(TEXT SECTION):
============

Mean number of M. sorghi across all plots were summarized weekly. When the aphid population across the entire trial reached 50 aphids per bottom leaf, a rescue insecticide treatment was initiated in two plots planted with resistant cultivar and two plots planted with susceptible cultivar. Those plots received a one-time application of flupyradifurone (Sivanto Prime, Bayer CropScience, Rhein, Germany) at 0.36 L/ha, administered using a self-propelled sprayer equipped with hollow cone nozzles (model TXVS-8, TeeJet Technologies, Spraying Systems Co., Glendale Heights, IL). Applications were delivered in a spray volume of 93.5 L/ha.

============

(AIM OF THE TASK): Please return the aphid trial text word for word, beginning at the words "Mean number of" and stopping after "of 93.5 L/ha.". The listing has nothing to do with this.

============

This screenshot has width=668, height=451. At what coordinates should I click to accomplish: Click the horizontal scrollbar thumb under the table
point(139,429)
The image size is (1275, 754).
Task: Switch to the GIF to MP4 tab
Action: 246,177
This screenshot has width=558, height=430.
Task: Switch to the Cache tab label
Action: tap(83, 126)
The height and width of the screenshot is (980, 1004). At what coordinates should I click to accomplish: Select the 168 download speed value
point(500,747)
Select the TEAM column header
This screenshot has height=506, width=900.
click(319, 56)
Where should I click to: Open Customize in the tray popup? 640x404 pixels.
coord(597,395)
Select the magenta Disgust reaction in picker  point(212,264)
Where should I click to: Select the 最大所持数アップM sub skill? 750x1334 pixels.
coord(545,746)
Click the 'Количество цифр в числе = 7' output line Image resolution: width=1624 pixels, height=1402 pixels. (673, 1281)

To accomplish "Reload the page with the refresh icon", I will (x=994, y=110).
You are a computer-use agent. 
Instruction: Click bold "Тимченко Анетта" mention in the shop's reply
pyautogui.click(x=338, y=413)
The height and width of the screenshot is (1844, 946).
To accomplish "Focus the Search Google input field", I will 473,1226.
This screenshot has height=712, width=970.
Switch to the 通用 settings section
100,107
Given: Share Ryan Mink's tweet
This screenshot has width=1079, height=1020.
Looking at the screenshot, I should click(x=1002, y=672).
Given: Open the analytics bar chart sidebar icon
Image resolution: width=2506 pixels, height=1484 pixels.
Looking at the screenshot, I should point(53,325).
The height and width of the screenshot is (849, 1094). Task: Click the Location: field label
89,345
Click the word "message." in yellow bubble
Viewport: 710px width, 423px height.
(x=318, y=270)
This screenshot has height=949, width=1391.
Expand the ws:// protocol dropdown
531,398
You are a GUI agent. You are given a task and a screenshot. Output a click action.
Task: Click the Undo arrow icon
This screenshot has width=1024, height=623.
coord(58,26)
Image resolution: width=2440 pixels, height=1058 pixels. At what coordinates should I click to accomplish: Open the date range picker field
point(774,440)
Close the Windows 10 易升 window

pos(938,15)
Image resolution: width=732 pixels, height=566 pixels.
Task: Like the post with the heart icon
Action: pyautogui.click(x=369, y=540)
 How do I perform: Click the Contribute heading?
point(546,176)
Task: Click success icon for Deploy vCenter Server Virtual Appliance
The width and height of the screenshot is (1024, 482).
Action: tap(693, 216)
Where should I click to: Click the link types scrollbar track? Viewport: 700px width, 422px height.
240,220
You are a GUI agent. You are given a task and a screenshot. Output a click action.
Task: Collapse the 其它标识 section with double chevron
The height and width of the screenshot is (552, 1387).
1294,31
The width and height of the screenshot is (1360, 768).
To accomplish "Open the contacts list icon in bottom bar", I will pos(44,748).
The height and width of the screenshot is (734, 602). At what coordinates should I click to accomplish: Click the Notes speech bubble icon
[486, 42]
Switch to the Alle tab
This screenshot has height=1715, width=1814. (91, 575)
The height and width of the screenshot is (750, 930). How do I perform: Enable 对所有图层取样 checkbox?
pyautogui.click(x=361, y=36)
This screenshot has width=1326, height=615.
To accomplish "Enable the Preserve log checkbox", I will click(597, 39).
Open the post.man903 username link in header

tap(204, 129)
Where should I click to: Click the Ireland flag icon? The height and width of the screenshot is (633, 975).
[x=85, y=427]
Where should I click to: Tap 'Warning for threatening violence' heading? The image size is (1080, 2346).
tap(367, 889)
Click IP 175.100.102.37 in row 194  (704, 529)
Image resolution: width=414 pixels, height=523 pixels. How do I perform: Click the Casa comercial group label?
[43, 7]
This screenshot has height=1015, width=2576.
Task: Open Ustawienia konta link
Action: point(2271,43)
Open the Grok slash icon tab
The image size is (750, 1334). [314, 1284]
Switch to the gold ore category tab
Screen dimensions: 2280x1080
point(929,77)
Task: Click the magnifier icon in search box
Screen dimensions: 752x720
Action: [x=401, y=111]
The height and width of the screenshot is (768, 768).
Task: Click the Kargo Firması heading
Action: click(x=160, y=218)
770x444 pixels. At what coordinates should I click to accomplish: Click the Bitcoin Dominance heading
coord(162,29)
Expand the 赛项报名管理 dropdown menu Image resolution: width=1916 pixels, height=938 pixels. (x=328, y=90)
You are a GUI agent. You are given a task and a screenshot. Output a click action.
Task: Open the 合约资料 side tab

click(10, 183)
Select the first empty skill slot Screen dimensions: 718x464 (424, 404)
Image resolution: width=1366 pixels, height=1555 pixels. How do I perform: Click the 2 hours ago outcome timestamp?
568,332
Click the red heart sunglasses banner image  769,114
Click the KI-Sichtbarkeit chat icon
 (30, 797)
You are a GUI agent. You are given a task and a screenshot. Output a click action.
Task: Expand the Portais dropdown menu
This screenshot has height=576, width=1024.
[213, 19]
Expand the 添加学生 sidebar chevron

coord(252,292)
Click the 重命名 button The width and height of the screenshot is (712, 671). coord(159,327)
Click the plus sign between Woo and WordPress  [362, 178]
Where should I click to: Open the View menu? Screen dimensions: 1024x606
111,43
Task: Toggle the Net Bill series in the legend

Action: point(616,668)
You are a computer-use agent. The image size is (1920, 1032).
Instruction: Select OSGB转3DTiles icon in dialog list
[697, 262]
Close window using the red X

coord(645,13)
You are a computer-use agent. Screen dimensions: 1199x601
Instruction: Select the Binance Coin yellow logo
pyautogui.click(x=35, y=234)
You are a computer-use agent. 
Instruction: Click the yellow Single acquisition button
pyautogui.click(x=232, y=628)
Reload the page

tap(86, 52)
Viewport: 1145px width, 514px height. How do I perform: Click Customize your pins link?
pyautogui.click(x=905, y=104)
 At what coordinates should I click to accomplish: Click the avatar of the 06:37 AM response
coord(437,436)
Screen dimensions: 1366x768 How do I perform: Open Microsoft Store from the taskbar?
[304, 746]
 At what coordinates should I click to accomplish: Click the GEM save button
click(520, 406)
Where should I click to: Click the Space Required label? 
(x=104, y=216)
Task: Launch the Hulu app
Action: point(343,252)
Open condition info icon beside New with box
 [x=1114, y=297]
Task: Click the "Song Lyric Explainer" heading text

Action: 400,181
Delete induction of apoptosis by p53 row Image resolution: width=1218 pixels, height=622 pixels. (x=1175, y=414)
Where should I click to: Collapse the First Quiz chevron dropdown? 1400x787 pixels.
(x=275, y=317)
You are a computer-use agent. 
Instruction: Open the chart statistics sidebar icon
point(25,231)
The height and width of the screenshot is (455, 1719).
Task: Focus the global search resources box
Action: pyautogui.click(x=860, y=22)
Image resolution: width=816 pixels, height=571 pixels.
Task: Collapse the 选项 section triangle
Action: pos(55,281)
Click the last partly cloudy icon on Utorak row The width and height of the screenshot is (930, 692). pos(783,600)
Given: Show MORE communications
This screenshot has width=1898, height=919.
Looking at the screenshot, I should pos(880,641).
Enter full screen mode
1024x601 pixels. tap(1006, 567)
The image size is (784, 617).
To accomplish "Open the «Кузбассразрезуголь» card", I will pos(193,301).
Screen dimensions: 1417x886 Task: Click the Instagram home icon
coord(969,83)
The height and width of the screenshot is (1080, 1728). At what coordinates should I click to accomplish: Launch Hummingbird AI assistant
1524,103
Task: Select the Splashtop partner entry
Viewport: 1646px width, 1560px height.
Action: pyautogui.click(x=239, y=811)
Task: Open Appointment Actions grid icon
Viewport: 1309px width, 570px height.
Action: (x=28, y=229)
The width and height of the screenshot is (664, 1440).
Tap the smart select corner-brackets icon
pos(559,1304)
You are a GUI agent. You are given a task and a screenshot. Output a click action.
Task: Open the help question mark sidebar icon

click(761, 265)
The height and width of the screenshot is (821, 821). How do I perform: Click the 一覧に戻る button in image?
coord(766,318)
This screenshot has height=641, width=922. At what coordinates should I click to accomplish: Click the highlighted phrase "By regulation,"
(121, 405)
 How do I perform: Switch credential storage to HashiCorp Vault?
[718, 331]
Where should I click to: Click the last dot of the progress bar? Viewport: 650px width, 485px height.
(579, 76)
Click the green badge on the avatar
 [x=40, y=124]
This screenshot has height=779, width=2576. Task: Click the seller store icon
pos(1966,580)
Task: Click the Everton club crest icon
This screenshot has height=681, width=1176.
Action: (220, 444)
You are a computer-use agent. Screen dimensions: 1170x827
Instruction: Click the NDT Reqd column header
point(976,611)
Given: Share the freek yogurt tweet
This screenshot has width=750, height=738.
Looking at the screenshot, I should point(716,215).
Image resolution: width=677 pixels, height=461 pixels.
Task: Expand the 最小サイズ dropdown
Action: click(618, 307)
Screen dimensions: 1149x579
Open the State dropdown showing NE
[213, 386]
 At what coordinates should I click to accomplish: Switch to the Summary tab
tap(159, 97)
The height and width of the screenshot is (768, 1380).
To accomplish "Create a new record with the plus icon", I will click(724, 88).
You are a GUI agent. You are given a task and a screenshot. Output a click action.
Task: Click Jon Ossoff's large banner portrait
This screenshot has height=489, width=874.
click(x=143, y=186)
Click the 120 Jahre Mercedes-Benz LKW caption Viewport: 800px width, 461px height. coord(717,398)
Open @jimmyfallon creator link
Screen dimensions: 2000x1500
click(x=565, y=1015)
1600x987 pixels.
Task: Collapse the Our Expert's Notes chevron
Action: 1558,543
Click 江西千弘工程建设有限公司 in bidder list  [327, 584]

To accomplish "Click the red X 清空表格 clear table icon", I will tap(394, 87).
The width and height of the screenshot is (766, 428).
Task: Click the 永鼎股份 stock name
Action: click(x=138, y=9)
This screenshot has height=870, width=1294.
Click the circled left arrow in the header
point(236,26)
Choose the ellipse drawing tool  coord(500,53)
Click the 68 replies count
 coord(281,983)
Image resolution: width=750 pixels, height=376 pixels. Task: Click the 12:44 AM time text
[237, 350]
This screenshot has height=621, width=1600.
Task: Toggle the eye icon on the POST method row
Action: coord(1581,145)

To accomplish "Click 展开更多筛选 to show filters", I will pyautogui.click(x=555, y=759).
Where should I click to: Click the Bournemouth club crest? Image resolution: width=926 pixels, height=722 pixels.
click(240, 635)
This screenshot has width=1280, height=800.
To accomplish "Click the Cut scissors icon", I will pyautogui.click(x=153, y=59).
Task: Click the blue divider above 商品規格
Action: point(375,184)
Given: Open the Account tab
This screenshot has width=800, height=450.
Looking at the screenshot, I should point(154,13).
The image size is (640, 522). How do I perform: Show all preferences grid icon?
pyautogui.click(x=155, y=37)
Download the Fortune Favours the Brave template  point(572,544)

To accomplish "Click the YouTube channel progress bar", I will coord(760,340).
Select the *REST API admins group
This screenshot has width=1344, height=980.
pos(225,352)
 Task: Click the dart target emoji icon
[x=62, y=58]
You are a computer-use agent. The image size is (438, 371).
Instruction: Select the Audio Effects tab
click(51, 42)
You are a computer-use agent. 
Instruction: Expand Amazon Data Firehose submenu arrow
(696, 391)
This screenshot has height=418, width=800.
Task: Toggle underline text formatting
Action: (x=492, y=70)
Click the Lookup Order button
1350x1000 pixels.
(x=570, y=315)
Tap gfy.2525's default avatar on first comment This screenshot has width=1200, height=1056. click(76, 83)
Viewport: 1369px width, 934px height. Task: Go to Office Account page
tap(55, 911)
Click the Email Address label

============

(ANSWER AREA):
Mean number of M. sorghi across all plots were summarized weekly. When the aphid population across the entire trial reached 50 aphids per bottom leaf, a rescue insecticide treatment was initiated in two plots planted with resistant cultivar and two plots planted with susceptible cultivar. Those plots received a one-time application of flupyradifurone (Sivanto Prime, Bayer CropScience, Rhein, Germany) at 0.36 L/ha, administered using a self-propelled sprayer equipped with hollow cone nozzles (model TXVS-8, TeeJet Technologies, Spraying Systems Co., Glendale Heights, IL). Applications were delivered in a spray volume of 93.5 L/ha.